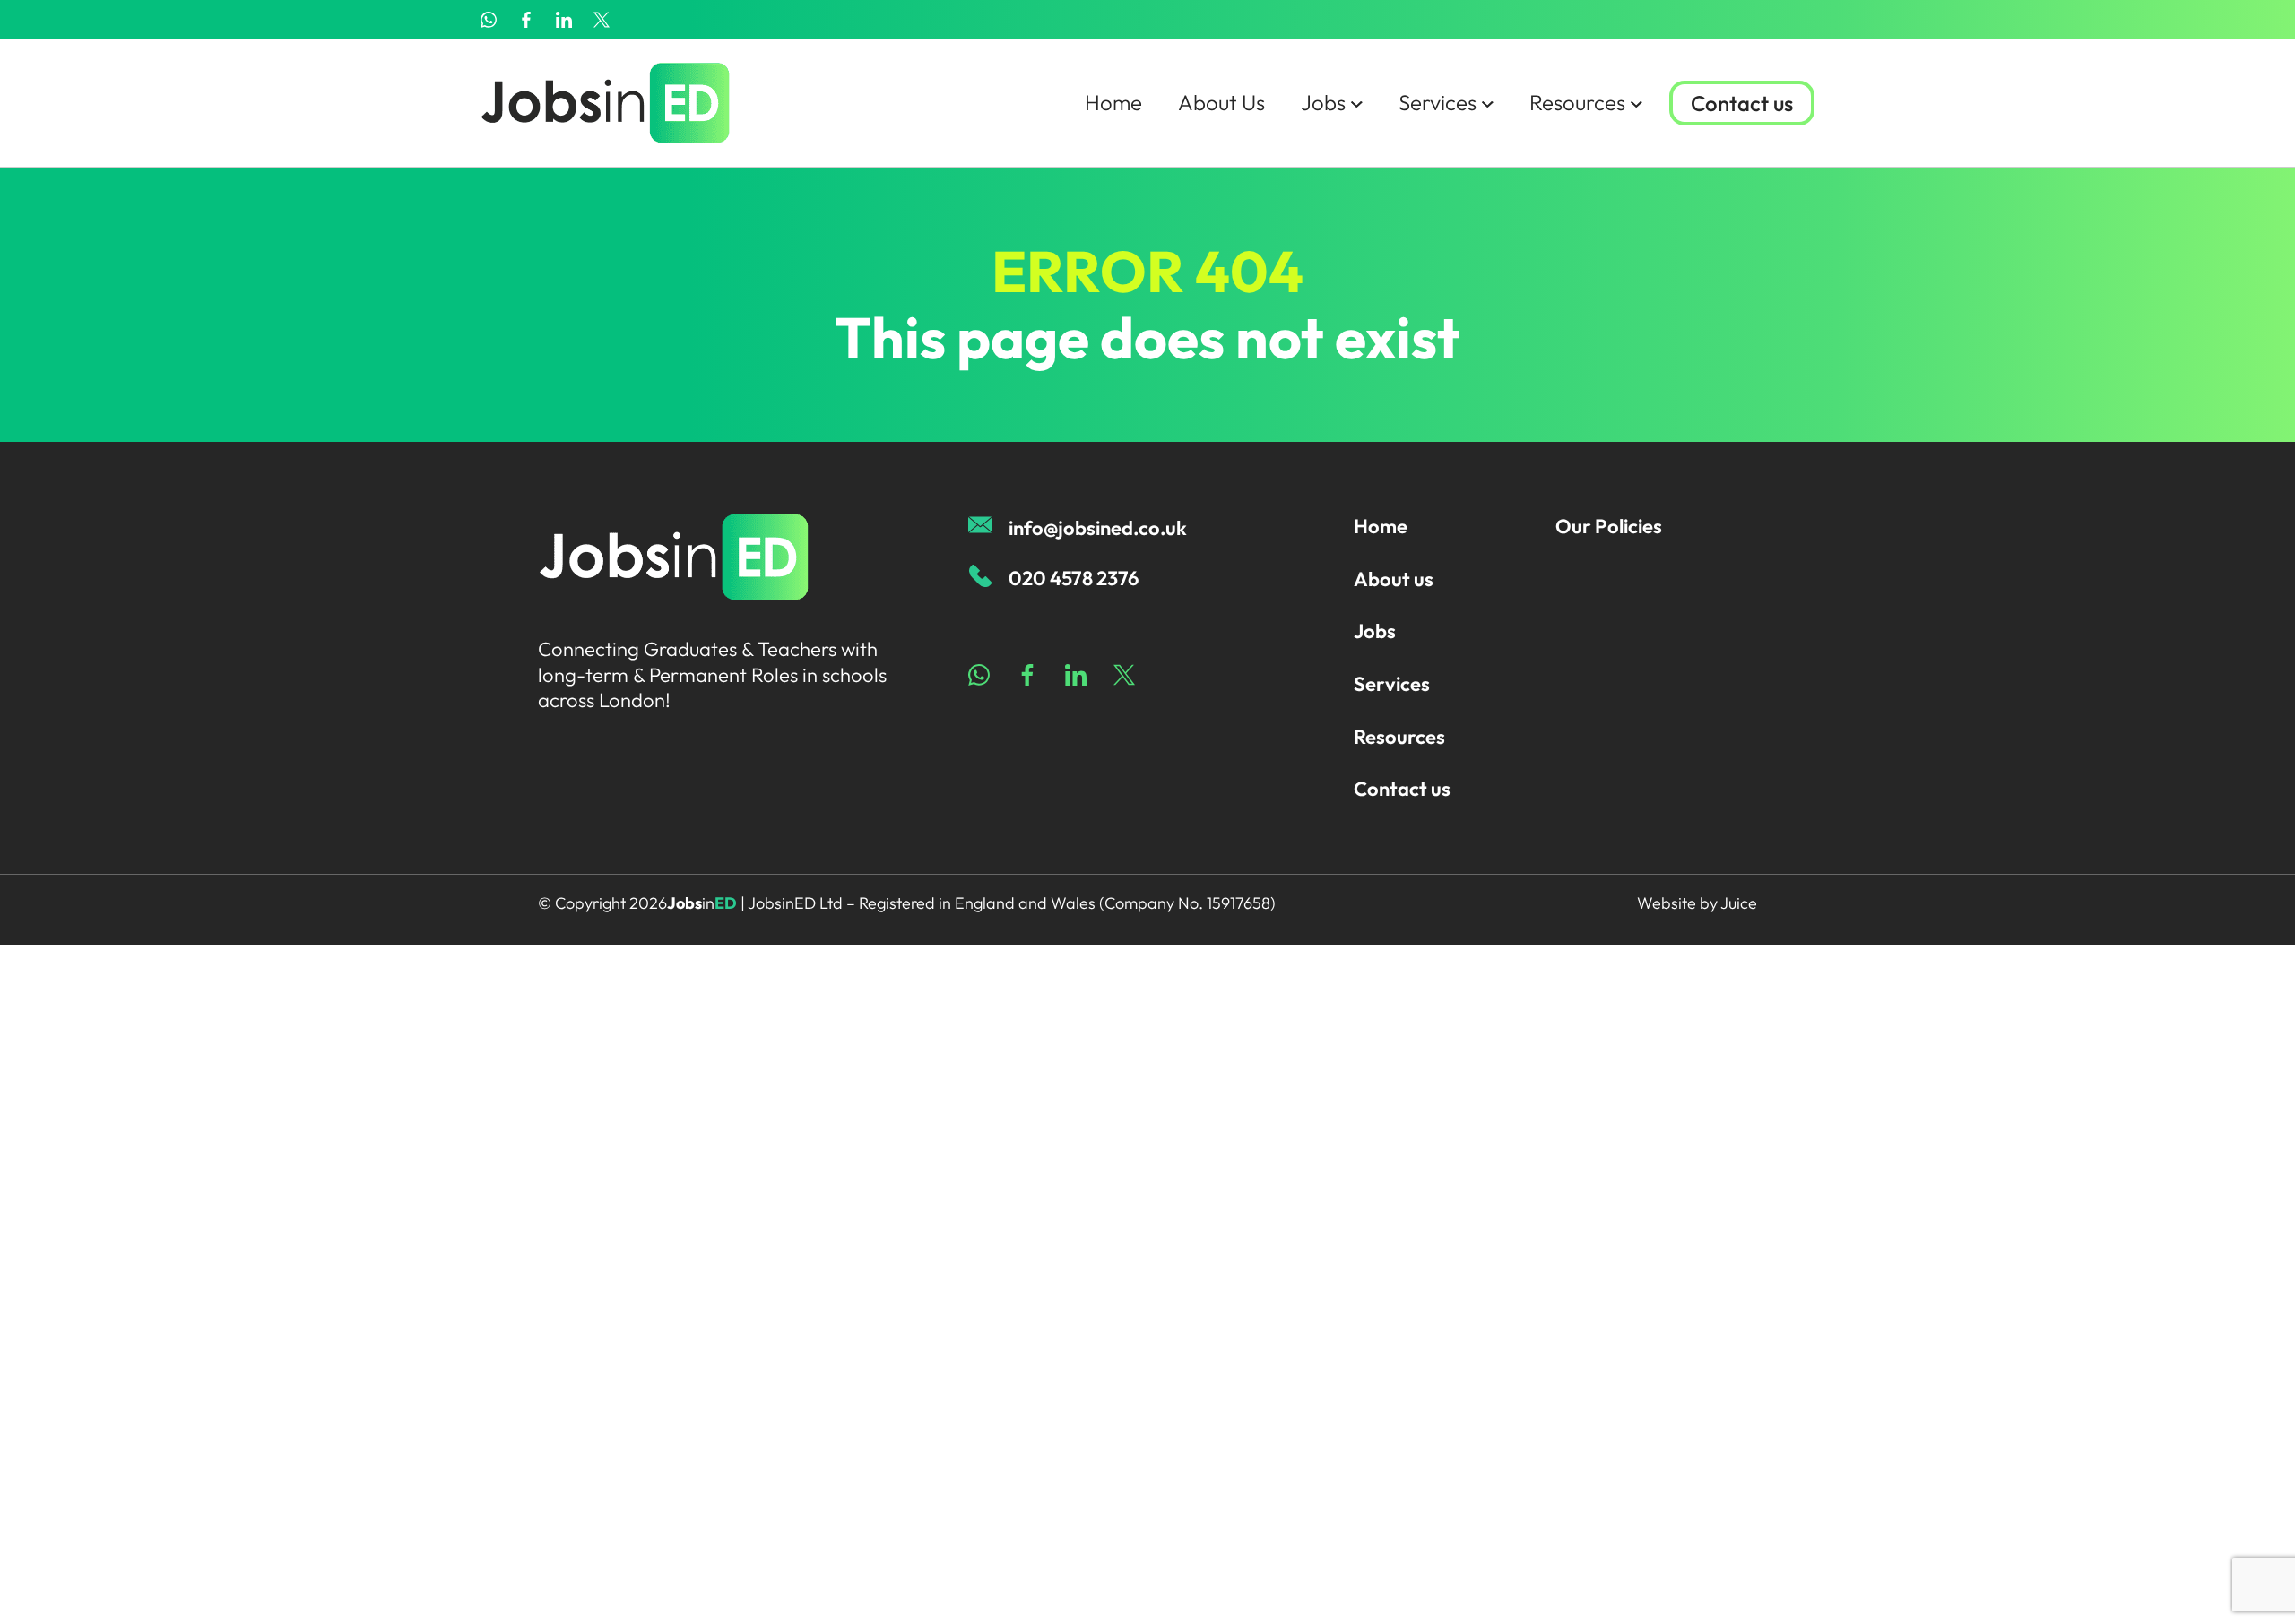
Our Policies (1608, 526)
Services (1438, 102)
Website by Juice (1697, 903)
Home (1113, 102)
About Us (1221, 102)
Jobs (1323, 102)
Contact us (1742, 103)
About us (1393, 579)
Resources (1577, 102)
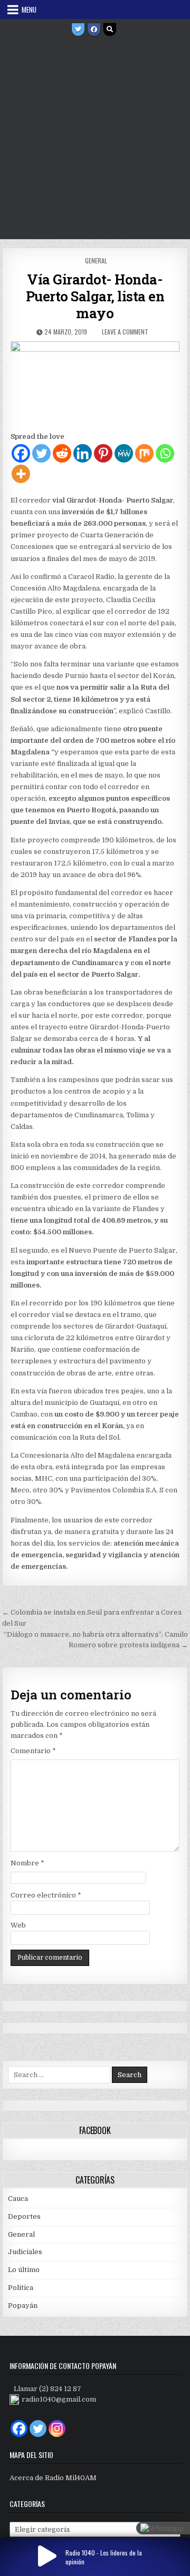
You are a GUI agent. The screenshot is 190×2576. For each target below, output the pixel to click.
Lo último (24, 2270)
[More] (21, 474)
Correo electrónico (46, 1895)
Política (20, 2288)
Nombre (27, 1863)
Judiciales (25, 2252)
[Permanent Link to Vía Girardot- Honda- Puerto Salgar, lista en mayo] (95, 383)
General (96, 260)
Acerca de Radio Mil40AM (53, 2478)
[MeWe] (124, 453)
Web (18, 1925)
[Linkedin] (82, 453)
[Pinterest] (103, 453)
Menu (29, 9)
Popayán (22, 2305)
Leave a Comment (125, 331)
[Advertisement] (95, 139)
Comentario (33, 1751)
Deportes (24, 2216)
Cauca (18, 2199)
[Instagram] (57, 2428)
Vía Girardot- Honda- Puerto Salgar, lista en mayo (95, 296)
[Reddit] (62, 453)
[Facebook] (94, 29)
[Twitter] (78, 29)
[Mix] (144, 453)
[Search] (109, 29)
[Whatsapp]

==============================

The line containing "Comentario (33, 1751)" marks the start; retype it and each line after it through the end of the records above, exactly.

Comentario (33, 1751)
Deportes (24, 2216)
Cauca (18, 2199)
[Instagram] (57, 2428)
Vía Girardot- Honda- Puerto Salgar, lista en mayo (95, 296)
[Reddit] (62, 453)
[Facebook] (94, 29)
[Twitter] (78, 29)
[Mix] (144, 453)
[Search] (109, 29)
[Whatsapp]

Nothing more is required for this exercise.